To be done —
Gather every line from the listing below that contains the word "Expand", copying each one in full.

━━━━━━━━━━━━━━━━

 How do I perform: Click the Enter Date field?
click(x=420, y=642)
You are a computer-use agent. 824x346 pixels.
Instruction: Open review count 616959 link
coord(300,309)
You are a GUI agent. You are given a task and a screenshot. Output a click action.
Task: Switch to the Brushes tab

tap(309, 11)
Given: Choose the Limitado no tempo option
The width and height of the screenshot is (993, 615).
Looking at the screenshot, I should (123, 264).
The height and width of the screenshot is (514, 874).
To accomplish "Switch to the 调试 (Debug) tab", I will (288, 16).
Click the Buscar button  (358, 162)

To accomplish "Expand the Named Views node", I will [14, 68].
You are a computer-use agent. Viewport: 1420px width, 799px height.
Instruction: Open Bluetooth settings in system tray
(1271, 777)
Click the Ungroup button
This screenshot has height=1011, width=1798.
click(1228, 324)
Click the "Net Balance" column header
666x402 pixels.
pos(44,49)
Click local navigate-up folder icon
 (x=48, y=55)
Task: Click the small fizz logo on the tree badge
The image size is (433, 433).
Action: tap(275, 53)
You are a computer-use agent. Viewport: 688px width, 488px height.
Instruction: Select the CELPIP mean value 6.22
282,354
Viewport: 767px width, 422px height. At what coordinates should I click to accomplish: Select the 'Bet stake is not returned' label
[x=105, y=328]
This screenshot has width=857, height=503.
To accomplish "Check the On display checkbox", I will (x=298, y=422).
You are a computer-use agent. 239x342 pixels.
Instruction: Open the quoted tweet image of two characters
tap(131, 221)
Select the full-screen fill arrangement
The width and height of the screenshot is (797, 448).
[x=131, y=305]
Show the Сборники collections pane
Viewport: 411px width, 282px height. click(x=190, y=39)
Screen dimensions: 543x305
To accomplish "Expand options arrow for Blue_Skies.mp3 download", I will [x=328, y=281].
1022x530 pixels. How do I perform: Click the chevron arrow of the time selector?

━━━━━━━━━━━━━━━━

Completed task —
To accomplish "Expand the Named Views node", I will [14, 68].
To accomplish "Expand options arrow for Blue_Skies.mp3 download", I will [x=328, y=281].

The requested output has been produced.